**WHAT IS REQUIRED**
Repeat exactly each line of the data provided below.

**RECORDS TO PROCESS**
□ □ □ □ □
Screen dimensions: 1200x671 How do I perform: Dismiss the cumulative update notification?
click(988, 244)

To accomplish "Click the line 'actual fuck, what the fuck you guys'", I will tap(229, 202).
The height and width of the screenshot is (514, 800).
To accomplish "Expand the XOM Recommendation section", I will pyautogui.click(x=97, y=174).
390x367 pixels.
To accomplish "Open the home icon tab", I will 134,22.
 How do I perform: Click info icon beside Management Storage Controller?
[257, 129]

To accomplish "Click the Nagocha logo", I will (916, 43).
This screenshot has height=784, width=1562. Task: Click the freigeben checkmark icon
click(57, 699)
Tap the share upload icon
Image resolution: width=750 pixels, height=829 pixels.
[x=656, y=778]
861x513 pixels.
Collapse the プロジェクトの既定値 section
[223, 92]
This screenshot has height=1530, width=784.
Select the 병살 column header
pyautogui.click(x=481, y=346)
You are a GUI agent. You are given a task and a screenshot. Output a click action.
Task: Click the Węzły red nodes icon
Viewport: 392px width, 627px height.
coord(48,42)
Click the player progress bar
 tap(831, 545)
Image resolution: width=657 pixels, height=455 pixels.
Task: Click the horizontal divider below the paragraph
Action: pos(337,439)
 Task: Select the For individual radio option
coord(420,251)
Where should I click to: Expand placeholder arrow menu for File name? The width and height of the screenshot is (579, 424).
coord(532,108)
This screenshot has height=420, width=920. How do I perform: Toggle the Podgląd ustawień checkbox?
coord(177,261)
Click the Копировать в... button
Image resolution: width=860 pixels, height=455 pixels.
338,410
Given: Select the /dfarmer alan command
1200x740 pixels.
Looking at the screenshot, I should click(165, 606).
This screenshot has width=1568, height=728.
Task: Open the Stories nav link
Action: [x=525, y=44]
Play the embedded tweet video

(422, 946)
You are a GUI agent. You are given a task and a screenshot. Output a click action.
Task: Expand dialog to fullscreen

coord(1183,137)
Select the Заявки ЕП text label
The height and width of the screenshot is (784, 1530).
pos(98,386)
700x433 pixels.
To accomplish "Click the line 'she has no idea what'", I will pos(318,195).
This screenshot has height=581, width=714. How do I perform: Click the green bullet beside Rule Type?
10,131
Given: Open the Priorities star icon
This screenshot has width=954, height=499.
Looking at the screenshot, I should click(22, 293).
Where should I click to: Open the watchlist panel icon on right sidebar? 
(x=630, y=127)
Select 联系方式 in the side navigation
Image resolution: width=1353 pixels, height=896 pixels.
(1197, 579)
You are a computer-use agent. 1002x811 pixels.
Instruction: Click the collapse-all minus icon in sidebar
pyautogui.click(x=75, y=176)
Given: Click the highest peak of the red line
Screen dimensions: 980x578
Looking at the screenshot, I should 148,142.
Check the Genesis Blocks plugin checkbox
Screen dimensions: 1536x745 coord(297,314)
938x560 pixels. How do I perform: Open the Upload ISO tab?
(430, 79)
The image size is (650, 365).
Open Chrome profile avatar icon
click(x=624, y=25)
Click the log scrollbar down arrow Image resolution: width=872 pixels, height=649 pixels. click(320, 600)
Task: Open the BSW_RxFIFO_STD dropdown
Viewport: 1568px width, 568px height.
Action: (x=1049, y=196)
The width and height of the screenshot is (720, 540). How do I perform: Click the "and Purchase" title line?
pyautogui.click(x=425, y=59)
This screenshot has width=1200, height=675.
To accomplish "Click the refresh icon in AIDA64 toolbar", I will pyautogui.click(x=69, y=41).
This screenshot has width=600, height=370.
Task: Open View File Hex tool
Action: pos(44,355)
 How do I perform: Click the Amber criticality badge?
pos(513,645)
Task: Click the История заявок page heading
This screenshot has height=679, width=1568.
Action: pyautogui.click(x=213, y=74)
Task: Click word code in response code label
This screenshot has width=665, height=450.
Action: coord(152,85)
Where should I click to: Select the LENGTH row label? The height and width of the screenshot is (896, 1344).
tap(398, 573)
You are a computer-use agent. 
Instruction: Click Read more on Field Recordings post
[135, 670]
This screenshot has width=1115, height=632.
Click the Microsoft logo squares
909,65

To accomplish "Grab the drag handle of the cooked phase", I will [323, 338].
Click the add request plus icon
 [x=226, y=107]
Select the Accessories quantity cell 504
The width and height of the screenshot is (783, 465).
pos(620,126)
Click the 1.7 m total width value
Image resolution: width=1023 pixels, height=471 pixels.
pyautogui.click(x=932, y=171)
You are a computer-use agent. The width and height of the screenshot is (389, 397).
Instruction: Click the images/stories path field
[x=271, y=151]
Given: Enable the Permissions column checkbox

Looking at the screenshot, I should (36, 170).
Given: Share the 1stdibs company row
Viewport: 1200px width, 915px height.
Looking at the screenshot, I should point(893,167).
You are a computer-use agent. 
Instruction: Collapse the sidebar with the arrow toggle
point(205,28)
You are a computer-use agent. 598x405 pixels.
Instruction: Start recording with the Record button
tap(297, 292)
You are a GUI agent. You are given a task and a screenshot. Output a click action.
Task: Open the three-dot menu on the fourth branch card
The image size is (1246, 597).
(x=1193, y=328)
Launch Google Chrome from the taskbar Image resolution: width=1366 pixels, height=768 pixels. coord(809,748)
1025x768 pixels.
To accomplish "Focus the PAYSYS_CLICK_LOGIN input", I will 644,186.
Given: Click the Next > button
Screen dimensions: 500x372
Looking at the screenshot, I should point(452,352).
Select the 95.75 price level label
□ □ □ □ □
**SOLUTION TO THIS EXERCISE**
Screen dimensions: 1200x671 How do I perform: Dismiss the cumulative update notification?
click(988, 244)

To accomplish "Click the line 'actual fuck, what the fuck you guys'", I will tap(229, 202).
The height and width of the screenshot is (514, 800).
To accomplish "Expand the XOM Recommendation section", I will pyautogui.click(x=97, y=174).
390x367 pixels.
To accomplish "Open the home icon tab", I will 134,22.
 How do I perform: Click info icon beside Management Storage Controller?
[257, 129]

To accomplish "Click the Nagocha logo", I will (916, 43).
This screenshot has height=784, width=1562. Task: Click the freigeben checkmark icon
click(57, 699)
Tap the share upload icon
Image resolution: width=750 pixels, height=829 pixels.
[x=656, y=778]
861x513 pixels.
Collapse the プロジェクトの既定値 section
[223, 92]
This screenshot has height=1530, width=784.
Select the 병살 column header
pyautogui.click(x=481, y=346)
You are a GUI agent. You are given a task and a screenshot. Output a click action.
Task: Click the Węzły red nodes icon
Viewport: 392px width, 627px height.
coord(48,42)
Click the player progress bar
 tap(831, 545)
Image resolution: width=657 pixels, height=455 pixels.
Task: Click the horizontal divider below the paragraph
Action: pos(337,439)
 Task: Select the For individual radio option
coord(420,251)
Where should I click to: Expand placeholder arrow menu for File name? The width and height of the screenshot is (579, 424).
coord(532,108)
This screenshot has height=420, width=920. How do I perform: Toggle the Podgląd ustawień checkbox?
coord(177,261)
Click the Копировать в... button
Image resolution: width=860 pixels, height=455 pixels.
338,410
Given: Select the /dfarmer alan command
1200x740 pixels.
Looking at the screenshot, I should click(165, 606).
This screenshot has width=1568, height=728.
Task: Open the Stories nav link
Action: [x=525, y=44]
Play the embedded tweet video

(422, 946)
You are a GUI agent. You are given a task and a screenshot. Output a click action.
Task: Expand dialog to fullscreen

coord(1183,137)
Select the Заявки ЕП text label
The height and width of the screenshot is (784, 1530).
pos(98,386)
700x433 pixels.
To accomplish "Click the line 'she has no idea what'", I will pos(318,195).
This screenshot has height=581, width=714. How do I perform: Click the green bullet beside Rule Type?
10,131
Given: Open the Priorities star icon
This screenshot has width=954, height=499.
Looking at the screenshot, I should click(22, 293).
Where should I click to: Open the watchlist panel icon on right sidebar? 
(x=630, y=127)
Select 联系方式 in the side navigation
Image resolution: width=1353 pixels, height=896 pixels.
(1197, 579)
You are a computer-use agent. 1002x811 pixels.
Instruction: Click the collapse-all minus icon in sidebar
pyautogui.click(x=75, y=176)
Given: Click the highest peak of the red line
Screen dimensions: 980x578
Looking at the screenshot, I should 148,142.
Check the Genesis Blocks plugin checkbox
Screen dimensions: 1536x745 coord(297,314)
938x560 pixels. How do I perform: Open the Upload ISO tab?
(430, 79)
The image size is (650, 365).
Open Chrome profile avatar icon
click(x=624, y=25)
Click the log scrollbar down arrow Image resolution: width=872 pixels, height=649 pixels. click(320, 600)
Task: Open the BSW_RxFIFO_STD dropdown
Viewport: 1568px width, 568px height.
Action: (x=1049, y=196)
The width and height of the screenshot is (720, 540). How do I perform: Click the "and Purchase" title line?
pyautogui.click(x=425, y=59)
This screenshot has width=1200, height=675.
To accomplish "Click the refresh icon in AIDA64 toolbar", I will pyautogui.click(x=69, y=41).
This screenshot has width=600, height=370.
Task: Open View File Hex tool
Action: pos(44,355)
 How do I perform: Click the Amber criticality badge?
pos(513,645)
Task: Click the История заявок page heading
This screenshot has height=679, width=1568.
Action: pyautogui.click(x=213, y=74)
Task: Click word code in response code label
This screenshot has width=665, height=450.
Action: coord(152,85)
Where should I click to: Select the LENGTH row label? The height and width of the screenshot is (896, 1344).
tap(398, 573)
You are a computer-use agent. 
Instruction: Click Read more on Field Recordings post
[135, 670]
This screenshot has width=1115, height=632.
Click the Microsoft logo squares
909,65

To accomplish "Grab the drag handle of the cooked phase", I will [323, 338].
Click the add request plus icon
 [x=226, y=107]
Select the Accessories quantity cell 504
The width and height of the screenshot is (783, 465).
pos(620,126)
Click the 1.7 m total width value
Image resolution: width=1023 pixels, height=471 pixels.
pyautogui.click(x=932, y=171)
You are a computer-use agent. The width and height of the screenshot is (389, 397).
Instruction: Click the images/stories path field
[x=271, y=151]
Given: Enable the Permissions column checkbox

Looking at the screenshot, I should (36, 170).
Given: Share the 1stdibs company row
Viewport: 1200px width, 915px height.
Looking at the screenshot, I should point(893,167).
You are a computer-use agent. 
Instruction: Collapse the sidebar with the arrow toggle
point(205,28)
You are a computer-use agent. 598x405 pixels.
Instruction: Start recording with the Record button
tap(297, 292)
You are a GUI agent. You are given a task and a screenshot. Output a click action.
Task: Open the three-dot menu on the fourth branch card
The image size is (1246, 597).
(x=1193, y=328)
Launch Google Chrome from the taskbar Image resolution: width=1366 pixels, height=768 pixels. coord(809,748)
1025x768 pixels.
To accomplish "Focus the PAYSYS_CLICK_LOGIN input", I will 644,186.
Given: Click the Next > button
Screen dimensions: 500x372
Looking at the screenshot, I should point(452,352).
Select the 95.75 price level label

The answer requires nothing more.